Notes: The debate is whether the baptisms took place in what is now Orange County or San Diego County? As far back as the 1920s, Orange County historians Terry Stephenson, Will McPherson, and Don Meadows explored the area, and concluded the actual village site was well within Orange County (Santa Ana Register, Aug. 1-2, 1929). But in 1956, when the San Clemente Chamber of Commerce applied for landmark status, they identified the spring with the village site. “The exact location of the baptism ceremony … is Aguage de la Piedra, a rock spring situated beside the dry bank of Los Cristianitos creek. This little oasis is in the middle of a dry countryside and many native California plants are growing here. This is the site of an old Indian camping ground, and there are numerous evidences that such was the case; charred rocks from campfires, discovery of artifacts and other methods.” “Principal authentication” of the site came from Marco F. Forster, along with “other old time residents” of the area.
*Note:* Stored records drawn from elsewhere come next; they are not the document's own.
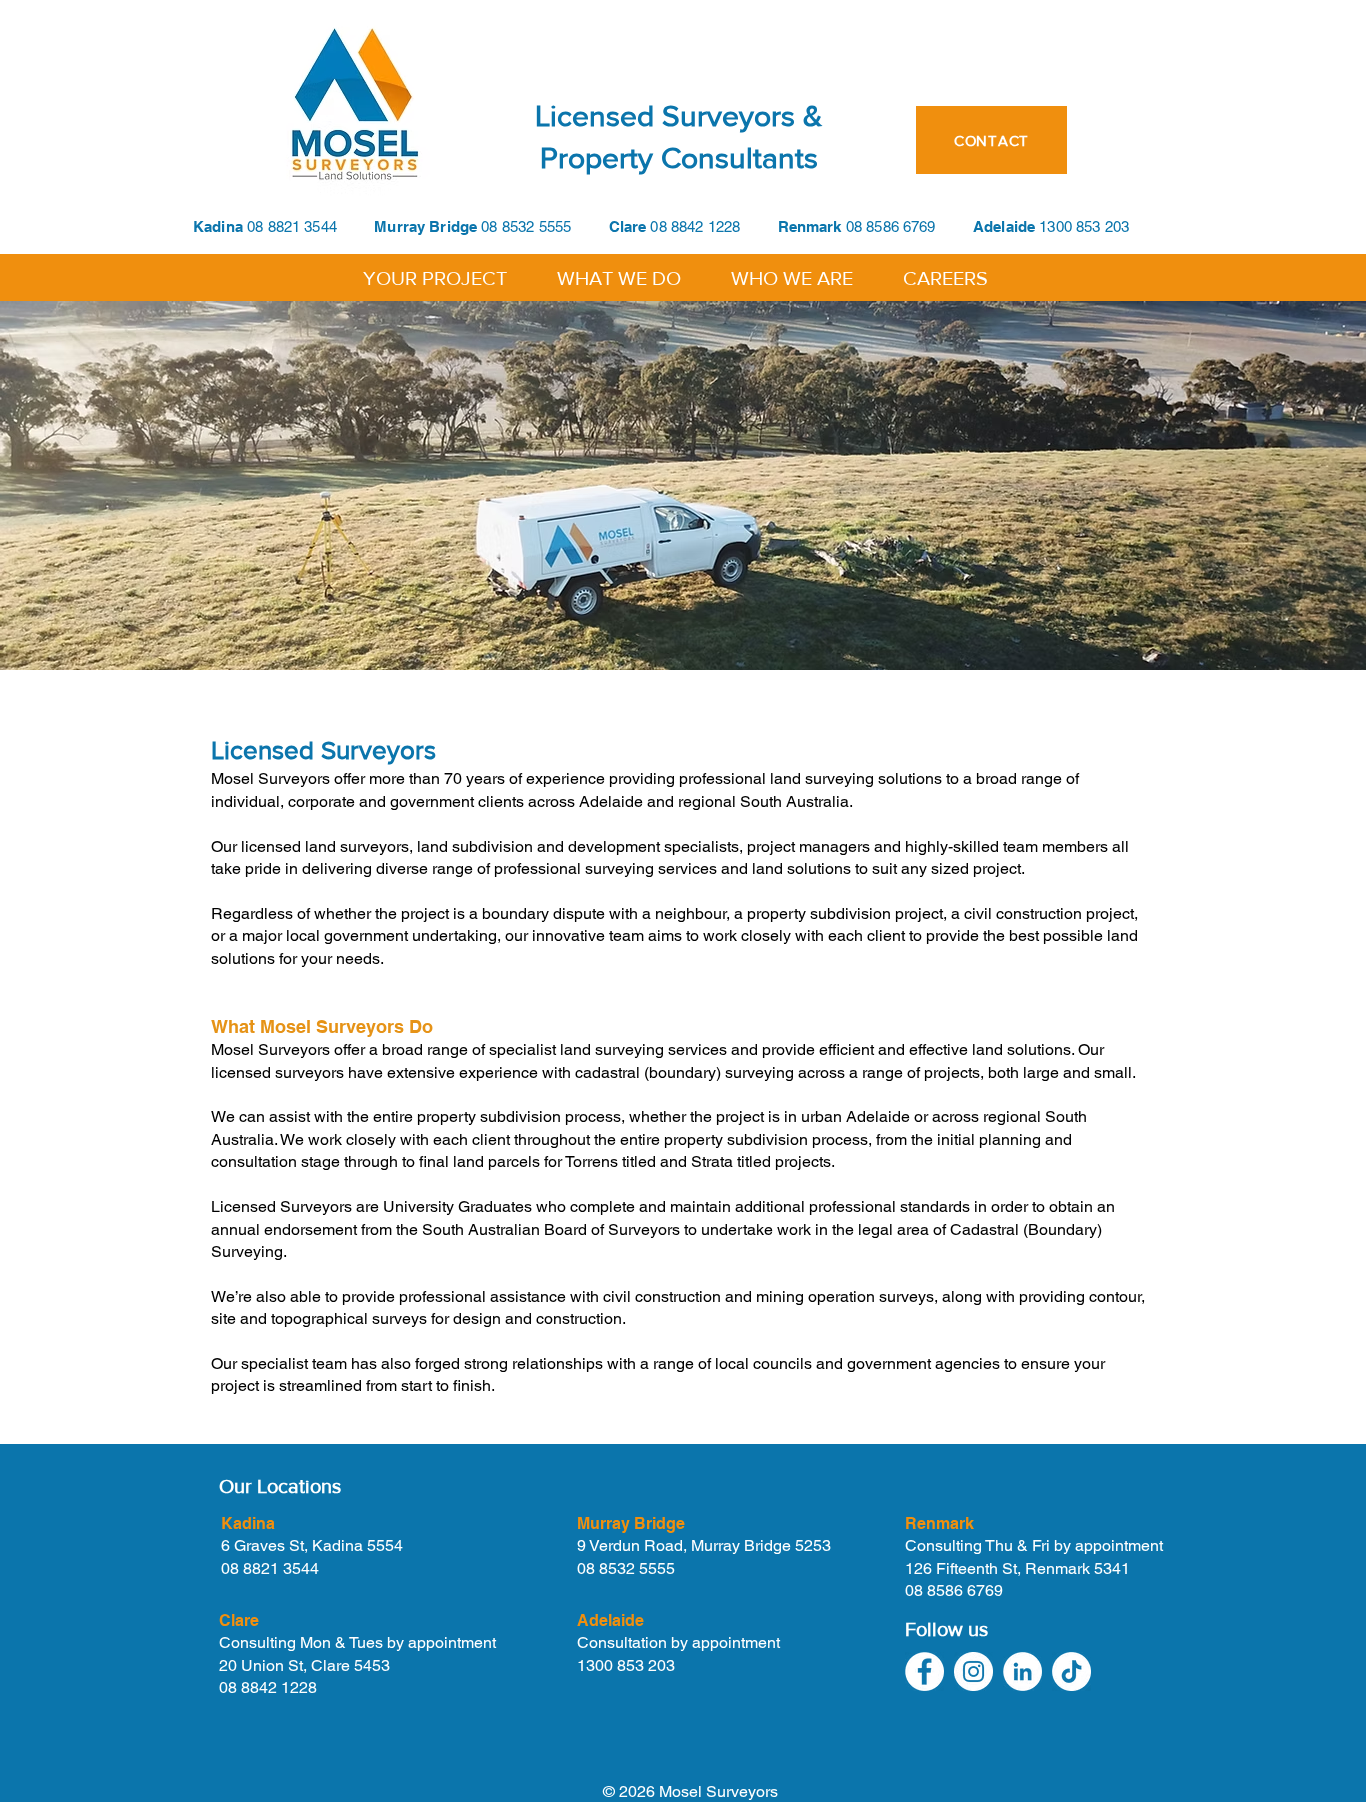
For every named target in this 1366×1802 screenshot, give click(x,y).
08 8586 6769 (891, 226)
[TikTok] (1071, 1671)
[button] (435, 276)
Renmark (812, 226)
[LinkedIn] (1022, 1671)
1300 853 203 (626, 1665)
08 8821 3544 (292, 226)
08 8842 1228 (713, 226)
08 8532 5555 (526, 226)
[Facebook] (924, 1671)
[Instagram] (973, 1671)
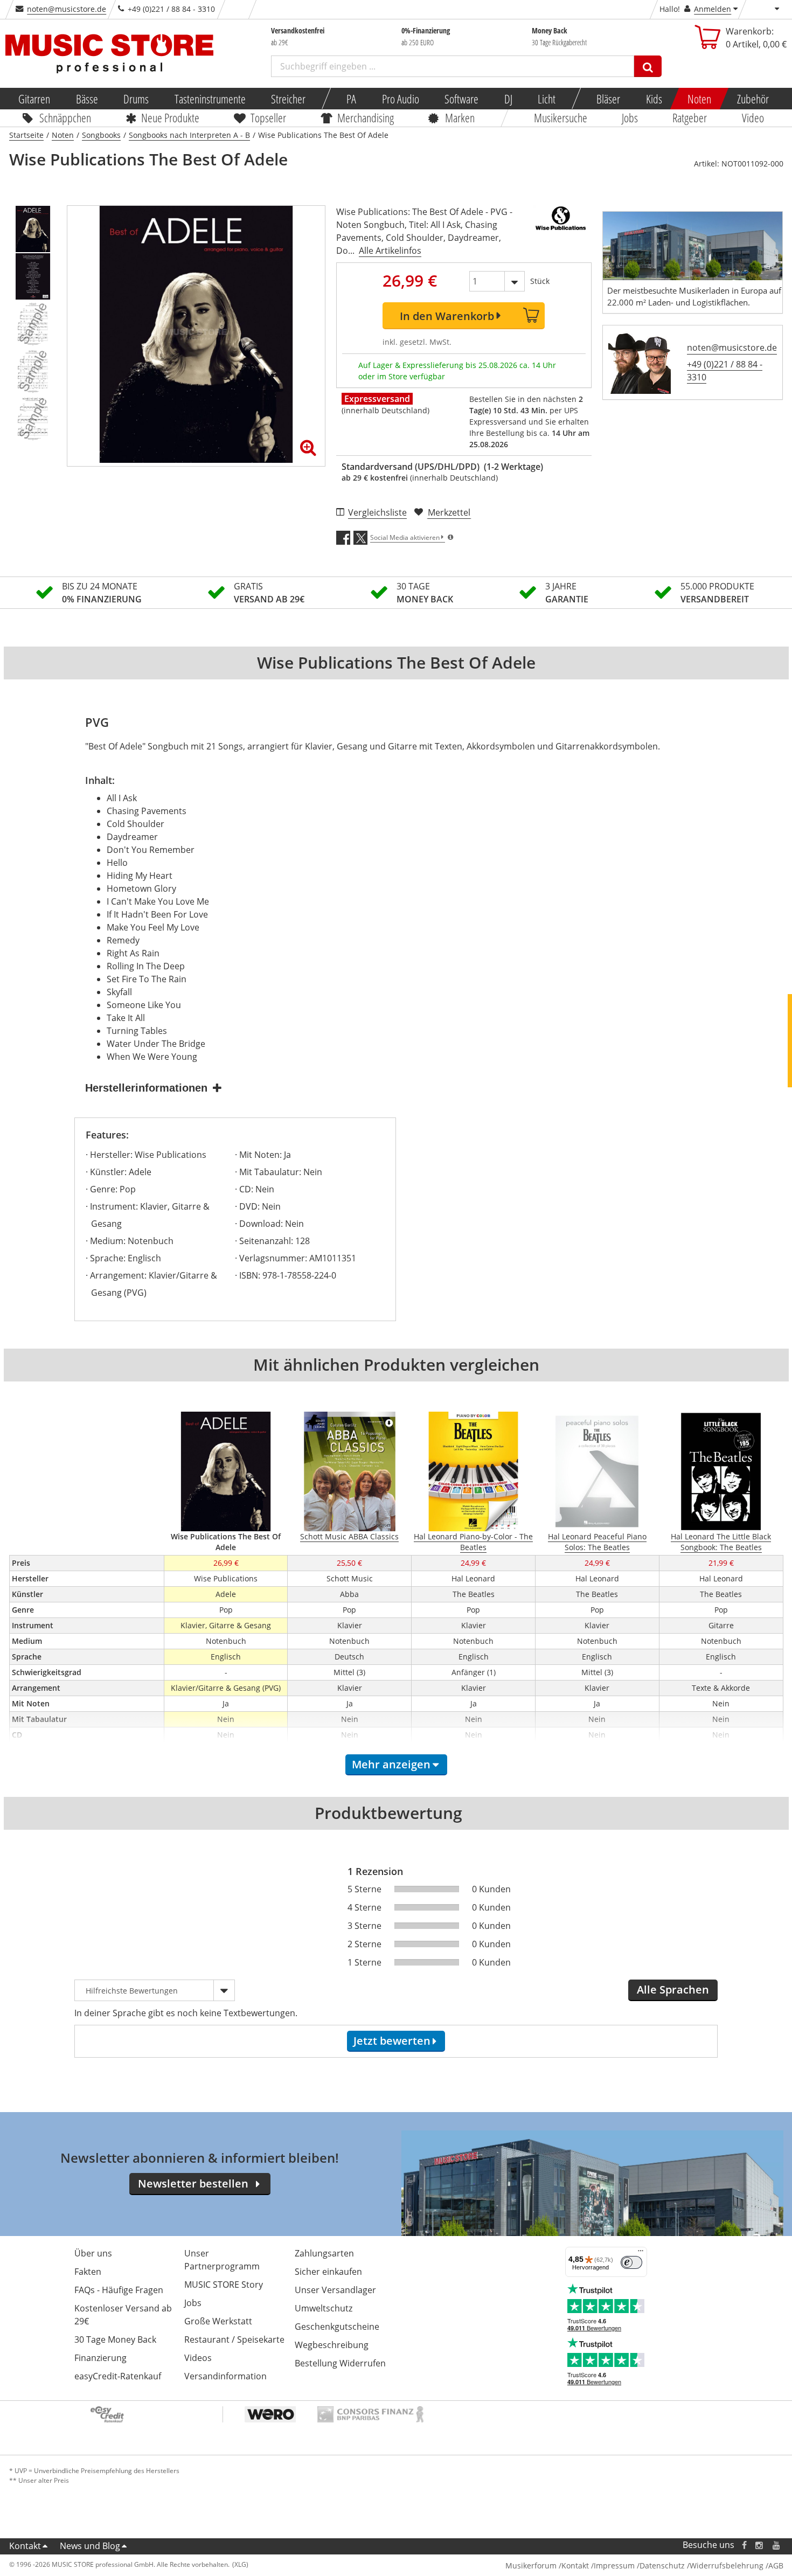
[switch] (631, 2262)
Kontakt (25, 2546)
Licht (546, 99)
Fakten (87, 2272)
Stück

Stephenson and his companions certainly did the better research – both in the field and in the documents – and found evidence of another village site further up the canyon from the spring. Orange County historian Jim Sleeper also placed the baptism site in Orange County, though further south in the canyon.
There are good reasons to believe that the actual baptism site was in San Diego County, but there seems no reason to believe the 1957 plaque marks the correct location.